With this era really beginning with the release of Doom's solo debut Operation Doomsday, an album-wide re-imagining of the singles he'd been putting out on trailblazing New York indie label Fondle 'Em, it's fitting that MM.. Food, technically MF DOOM's sophomore album, finishes it.
MM..Food's Original Sequencing
With two cover art ideas rejected -- Rhymesayers and Doom each turning proposals down that don't seem to exist anywhere on the internet now -- Jason Jägel created the painting that would become the eventual cover. Referring to it as the best painting he's ever done, Jägel's original image only had Doom smoking removed for the album's official release.
The Many MM.. Food Tracklistings
These changes to the outside reflected the ever-shifting tracklisting of the project as well. Doom's original MM.. Food, which leaked to the internet the previous spring, was a 22 track affair.
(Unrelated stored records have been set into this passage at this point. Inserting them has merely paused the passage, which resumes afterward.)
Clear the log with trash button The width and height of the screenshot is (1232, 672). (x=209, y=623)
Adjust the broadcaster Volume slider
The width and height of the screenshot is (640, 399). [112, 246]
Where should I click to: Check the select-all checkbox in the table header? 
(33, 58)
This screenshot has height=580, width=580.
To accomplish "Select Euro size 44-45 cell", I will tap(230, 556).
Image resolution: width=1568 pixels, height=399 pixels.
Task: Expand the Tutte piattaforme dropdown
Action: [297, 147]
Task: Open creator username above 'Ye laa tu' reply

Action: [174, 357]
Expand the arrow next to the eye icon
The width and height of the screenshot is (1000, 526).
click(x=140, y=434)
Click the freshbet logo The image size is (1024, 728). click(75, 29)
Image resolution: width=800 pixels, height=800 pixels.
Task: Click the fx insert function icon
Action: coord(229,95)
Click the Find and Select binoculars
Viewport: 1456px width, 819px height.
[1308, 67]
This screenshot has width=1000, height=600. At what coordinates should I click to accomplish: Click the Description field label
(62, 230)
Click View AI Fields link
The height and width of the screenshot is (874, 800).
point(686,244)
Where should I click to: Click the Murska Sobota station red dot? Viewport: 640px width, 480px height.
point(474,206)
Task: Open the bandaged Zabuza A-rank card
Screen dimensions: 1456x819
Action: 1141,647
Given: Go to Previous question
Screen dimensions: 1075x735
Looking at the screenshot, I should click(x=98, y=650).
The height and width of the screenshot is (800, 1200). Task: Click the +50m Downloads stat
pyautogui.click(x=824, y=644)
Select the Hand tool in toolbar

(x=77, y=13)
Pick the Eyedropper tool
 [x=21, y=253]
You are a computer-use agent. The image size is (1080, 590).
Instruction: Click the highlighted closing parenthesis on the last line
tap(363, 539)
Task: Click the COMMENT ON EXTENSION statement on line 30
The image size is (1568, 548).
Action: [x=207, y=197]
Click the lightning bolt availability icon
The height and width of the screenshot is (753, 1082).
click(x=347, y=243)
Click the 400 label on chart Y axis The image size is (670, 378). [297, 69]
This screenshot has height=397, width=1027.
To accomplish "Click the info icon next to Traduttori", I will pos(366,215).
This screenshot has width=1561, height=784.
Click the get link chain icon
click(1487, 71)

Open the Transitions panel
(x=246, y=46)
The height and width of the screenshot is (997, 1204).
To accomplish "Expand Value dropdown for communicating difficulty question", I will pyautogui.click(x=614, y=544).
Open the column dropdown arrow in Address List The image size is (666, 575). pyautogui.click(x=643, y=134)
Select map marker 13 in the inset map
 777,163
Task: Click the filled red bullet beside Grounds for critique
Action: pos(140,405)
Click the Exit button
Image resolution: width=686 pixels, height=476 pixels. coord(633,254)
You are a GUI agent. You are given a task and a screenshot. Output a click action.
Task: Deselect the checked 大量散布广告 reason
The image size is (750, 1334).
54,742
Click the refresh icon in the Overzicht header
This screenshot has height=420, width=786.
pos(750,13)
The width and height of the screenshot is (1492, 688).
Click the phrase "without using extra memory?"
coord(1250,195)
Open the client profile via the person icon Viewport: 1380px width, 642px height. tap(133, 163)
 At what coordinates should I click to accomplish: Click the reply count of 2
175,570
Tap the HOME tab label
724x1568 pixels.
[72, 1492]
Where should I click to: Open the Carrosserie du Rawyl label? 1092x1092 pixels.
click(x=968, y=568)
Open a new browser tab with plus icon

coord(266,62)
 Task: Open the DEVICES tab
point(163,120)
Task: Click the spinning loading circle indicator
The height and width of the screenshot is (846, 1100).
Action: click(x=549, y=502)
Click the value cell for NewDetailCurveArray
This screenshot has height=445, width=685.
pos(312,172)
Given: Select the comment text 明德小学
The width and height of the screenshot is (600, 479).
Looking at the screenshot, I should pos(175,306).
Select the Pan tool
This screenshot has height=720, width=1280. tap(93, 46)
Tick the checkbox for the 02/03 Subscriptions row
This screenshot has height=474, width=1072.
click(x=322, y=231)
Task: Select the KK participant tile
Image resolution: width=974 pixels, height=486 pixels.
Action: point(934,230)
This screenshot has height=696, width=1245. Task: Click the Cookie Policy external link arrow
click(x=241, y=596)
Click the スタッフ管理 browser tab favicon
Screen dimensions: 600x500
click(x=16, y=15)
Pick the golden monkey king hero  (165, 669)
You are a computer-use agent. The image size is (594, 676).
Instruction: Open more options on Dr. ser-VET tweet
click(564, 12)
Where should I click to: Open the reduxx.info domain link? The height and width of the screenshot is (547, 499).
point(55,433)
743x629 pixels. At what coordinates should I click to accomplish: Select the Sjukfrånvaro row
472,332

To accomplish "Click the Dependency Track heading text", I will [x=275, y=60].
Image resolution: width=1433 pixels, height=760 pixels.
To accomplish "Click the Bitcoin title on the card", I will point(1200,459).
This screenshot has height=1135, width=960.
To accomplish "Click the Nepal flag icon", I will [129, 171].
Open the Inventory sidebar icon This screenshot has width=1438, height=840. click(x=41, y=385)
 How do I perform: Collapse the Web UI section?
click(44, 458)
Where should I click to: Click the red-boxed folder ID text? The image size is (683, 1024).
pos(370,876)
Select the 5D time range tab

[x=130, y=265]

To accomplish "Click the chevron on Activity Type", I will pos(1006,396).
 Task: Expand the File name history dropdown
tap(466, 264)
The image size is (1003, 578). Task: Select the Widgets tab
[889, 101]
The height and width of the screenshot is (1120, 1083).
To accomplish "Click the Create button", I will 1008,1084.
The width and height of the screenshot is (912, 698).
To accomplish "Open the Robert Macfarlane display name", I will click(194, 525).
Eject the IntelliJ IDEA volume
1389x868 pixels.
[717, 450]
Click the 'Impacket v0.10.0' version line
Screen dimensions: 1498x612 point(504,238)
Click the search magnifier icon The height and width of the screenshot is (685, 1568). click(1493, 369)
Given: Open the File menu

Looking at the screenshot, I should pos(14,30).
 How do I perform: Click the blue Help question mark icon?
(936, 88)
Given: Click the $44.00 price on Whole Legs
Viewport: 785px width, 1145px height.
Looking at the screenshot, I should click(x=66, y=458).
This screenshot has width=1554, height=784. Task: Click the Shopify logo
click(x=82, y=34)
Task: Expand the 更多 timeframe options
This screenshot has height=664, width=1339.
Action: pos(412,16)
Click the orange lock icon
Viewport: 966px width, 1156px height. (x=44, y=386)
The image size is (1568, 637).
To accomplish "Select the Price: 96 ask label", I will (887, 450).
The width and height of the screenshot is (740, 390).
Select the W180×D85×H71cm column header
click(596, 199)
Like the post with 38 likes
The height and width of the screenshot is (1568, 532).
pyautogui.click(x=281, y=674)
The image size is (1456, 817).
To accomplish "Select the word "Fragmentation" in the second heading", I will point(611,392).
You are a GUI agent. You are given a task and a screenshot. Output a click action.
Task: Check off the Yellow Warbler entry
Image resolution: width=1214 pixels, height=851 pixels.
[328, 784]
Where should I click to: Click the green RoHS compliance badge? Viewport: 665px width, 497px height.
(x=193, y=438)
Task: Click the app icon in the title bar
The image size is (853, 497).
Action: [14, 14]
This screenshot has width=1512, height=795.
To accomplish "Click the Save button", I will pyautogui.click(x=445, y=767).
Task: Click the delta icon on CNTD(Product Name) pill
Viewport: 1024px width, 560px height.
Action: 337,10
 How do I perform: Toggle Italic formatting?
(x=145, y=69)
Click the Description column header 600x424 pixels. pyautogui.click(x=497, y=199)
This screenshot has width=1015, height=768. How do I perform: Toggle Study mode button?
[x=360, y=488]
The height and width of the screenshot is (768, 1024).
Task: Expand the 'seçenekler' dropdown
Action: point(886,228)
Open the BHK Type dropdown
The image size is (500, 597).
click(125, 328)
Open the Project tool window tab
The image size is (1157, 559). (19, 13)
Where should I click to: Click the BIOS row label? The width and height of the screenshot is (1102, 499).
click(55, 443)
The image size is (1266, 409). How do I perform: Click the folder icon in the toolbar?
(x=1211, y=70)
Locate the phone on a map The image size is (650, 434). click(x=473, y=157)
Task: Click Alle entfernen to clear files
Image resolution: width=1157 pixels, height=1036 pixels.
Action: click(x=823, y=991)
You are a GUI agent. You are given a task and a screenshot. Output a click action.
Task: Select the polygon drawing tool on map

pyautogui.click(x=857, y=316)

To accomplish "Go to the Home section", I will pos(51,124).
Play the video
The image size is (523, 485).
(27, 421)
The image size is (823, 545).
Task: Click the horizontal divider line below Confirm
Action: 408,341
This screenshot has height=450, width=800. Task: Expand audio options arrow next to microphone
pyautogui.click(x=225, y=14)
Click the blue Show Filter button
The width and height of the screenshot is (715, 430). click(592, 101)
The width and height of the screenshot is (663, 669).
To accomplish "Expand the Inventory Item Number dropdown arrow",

But before you go rushing off to Google with the aspirations of hearing unheard Doom tracks, many of these tracks were the skits that would later be amended to the end of the album's actual songs.
Differences from the eventual retail version can be heard in the middle of the album's infamous four skits having their dialogue samples isolated to just the beginning and end of each track. Well, those, an entirely different intro, and the omission of two songs entirely. The original MM.. Food didn't contain the Mr. Fantastik-assisted "Rapp Snitch Knishes." Instead, that track's instrumental backed the "Fantastic Four" samples on the album's original outro.
But the biggest difference comes from the missing track "Hot Guacamole," featuring MC Paul Barman. Barman tells us that the track, which originally sampled Creedence Clearwater Revival's "Down on the Corner" was recorded for his 2002 album Paullelujah!, at a time when Doom was a frequent figure in his life.
"We used to bump into each other on the street all the time, even when we weren't arranging to meet." Originally titled "Bollocks" (And spelled with different currency symbols), the title was changed to "Hot Guacamole" to fit the album's food theme once Doom required the track after Barman's label wasn't comfortable that the re-interpolation of the original sample was different enough.
The story continues on the next page.
"Hot Guacamole," originally sequenced after "Guinnesses" for you super-villains at hope looking to create your own MM.. Food supercut, wound up not being on the retail version of MM.. Food either, instead appearing on Mm.. Leftovers, a limited edition collection of unreleased and remixed MF Doom tracks exclusively available through purchasing the album from HipHopSite.com or at Rhymesayers' Fifth Element location.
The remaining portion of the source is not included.